One giant touchdown for mankind? The first drone landing took place on the vertiport of Future Mobility Park (FMP) last Wednesday. One of the driving forces behind this landing platform and our in-house drone expert is Robin Provilij. A great opportunity to talk to him about this project and his love for everything that flies.
Robin once dreamed of becoming an airline pilot, but became more interested in the technical aspects of aircraft rather than the occupation of flying them. In 2014, he also had a revelation about the future of drones.
“Much like the human immune system acts to safeguard our health by detecting potential issues, drones in the future could serve as watchful caretakers of our infrastructure by spotting signs of wear and helping to extend the lifespan of our built environment.”
And now it’s all coming together with the vertiport at FMP. “Galileo M4H is a fixed platform on which any drone can land, and it is the first of its kind in the Netherlands. Drones can land pretty much anywhere so it’s not very special now, but in the future, the management of these landings will be.”
Robin’s eyes gently lighten up. “Imagine the skies of the future. One of the most common applications of drones has to do with the inspection of infrastructure. Think about bridges, wind turbines, power lines. In the future, they will also be used for that but in much more efficient, automated ways.”.
He stares into the depths for a moment and the flying drones can be seen in the reflection of his eyes. “Considering BVLOS [beyond visual line of sight] flights, vertiports will be essential facilitators, especially if the platform itself is more than only a space to take-off from and land on. That’s why now we want to focus on two things. Being able to reserve a landing platform and being able to charge drones.”
Vertiports that charge
“Suppose that a drone service provider in Delft is tasked to carry out an inspection in Rotterdam where a small quadcopter is needed” as Robin begins to explain the importance of bookable and charging-enabled vertiports. “Part of your planning should involve making sure there is a spot for your drone to land on close to the destination, so you reserve one for however long it takes to recharge the drone, or for the duration of the mission.”
In his vision of the future, there exists a network of fixed and mobile vertiports. “If we place urban air mobility aside for a moment, most fixed vertipads will mainly be placed on rooftops and not on ground level, whereas mobile vertiports can enable priority inspections as well as those in rural areas.”
Robin with the just landed first drone at the Galileo port M4H
This is why the vertiport at FMP will eventually have charging facilities enabled and be added to a reservation platform. “There is an identical vertiport at RDM, on the other side of the Nieuwe Maas. Together, they form the first operational drone corridor in the Netherlands where we would like to experiment with all sorts of drones, including people carriers.”
Not so fast. “Flying and landing are two different things. To fly in controlled airspace like here, around an airport, your drone should be registered, you must be certified, submit a flight plan, perform a risk assessment, maintain live-communication with ATC. The current barriers, certainly for BVLOS flights, are very high.” he continues. And although there is still a lot of work for the regulations around autonomous cars Robin sees a lot of differences. “You could argue that it’s a bit odd though. The technology level for drones is high, they fly in open skies with barely any obstacles, and most will be small, lightweight, and unmanned. Yet, the regulations for teleoperation remains strict. On the other hand, autonomous cars that carry people drive through dense, unpredictable traffic, weigh several tons, and drivers are allowed to let the vehicle control itself. Seems over-cautious to me, but this is a problem that the U-space vision aims to solve.”

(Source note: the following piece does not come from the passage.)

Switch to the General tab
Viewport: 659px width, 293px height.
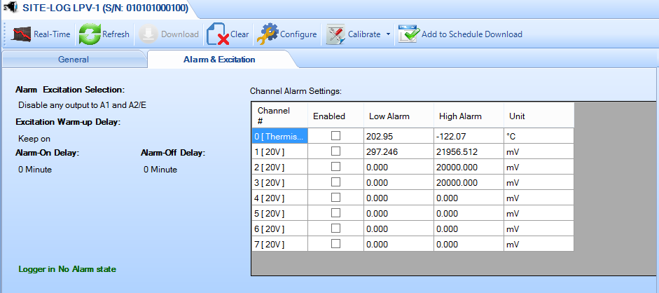pyautogui.click(x=73, y=60)
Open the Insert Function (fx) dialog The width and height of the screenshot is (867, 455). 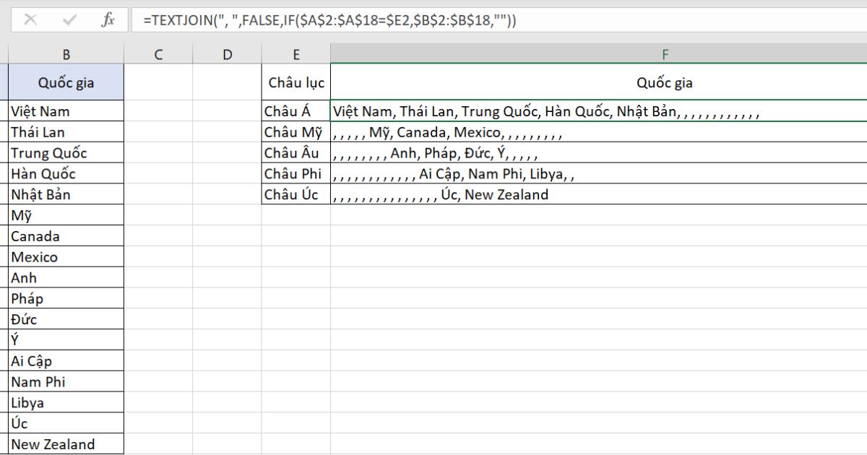(107, 21)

The technology of vertiports is advancing. “There are drone-in-a-box solutions that can close in bad weather and recharge drones. The downside is that many of these solution providers have their proprietary drone that comes with it. I believe more in a universal solution and that we should start thinking about the standardization of charging methods.”
What about noise? “This and public acceptance is definitely a topic we want to research at FMP, using the Galileo corridor. Cars are quite noisy too though, electric or not. Picture standing next to a highway and compare that noise level to drones flying along a corridor 100-meters above you. I’m almost sure that cars would be louder.”
More things to come at FMP. “Maybe in the future we can expand the park and host drone races and other robotics challenges to inspire people and to show what is already possible. Seeing innovation come to life in this way is definitely a dream of mine.”